O’Brien found McCarty’s resume impressive. “If you work for Rick Pitino, you get in very early and stay very late,” says O’Brien. “You’re involved in every phase of the program, individual instruction, and preparation to play against opponents. Having been an assistant of Rick’s for a long time, I don’t think you can find a better training ground for being a coach than being on Rick’s staff.”

The opportunity intrigued McCarty. “I grew up idolizing (Pacers president Larry Bird), and I was able to come in and work with him,” says McCarty, who eventually would like to become an NBA head coach and general manager. “To me, it just made a lot of sense. It’s just the challenge of moving to a different environment and different level.”

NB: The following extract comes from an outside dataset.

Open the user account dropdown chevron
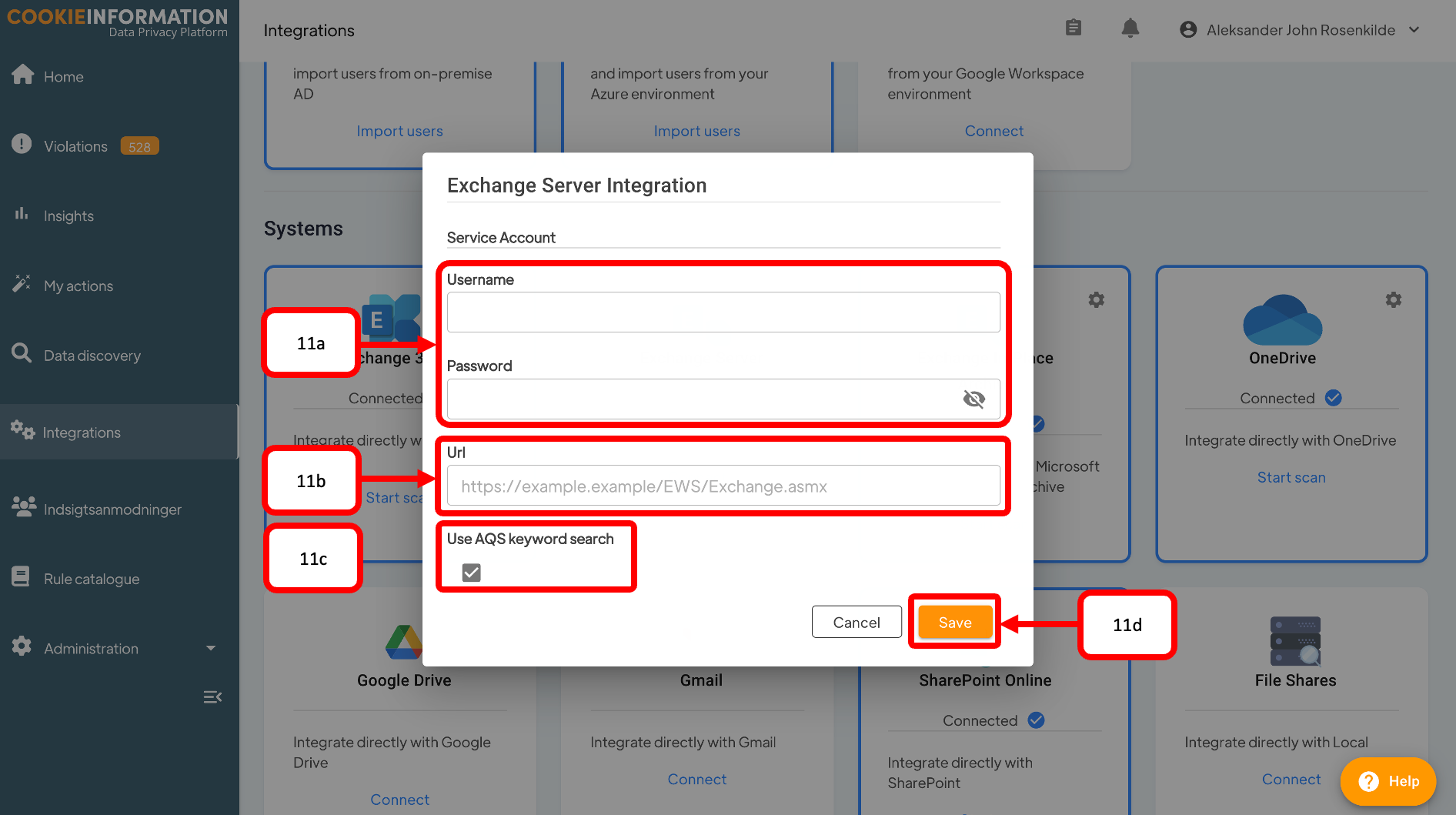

McCarty still maintains plenty of ties to his hometown. Joy Lindsay, his mother, lives in a home in Newburgh he purchased for her. He spoke at a fundraiser for the Harrison basketball team last August, and he has donated money to the school’s vocal music program through his music foundation. “I’m very happy because I have the same friends as I had back in 1988 or 1986,” he says. “We’re very close. We still talk all the time. Life may take you in different places or different routes, but to us, you enjoy life and friends and helping each other out.”

Even when all those friends could have sworn he would never end up in coaching.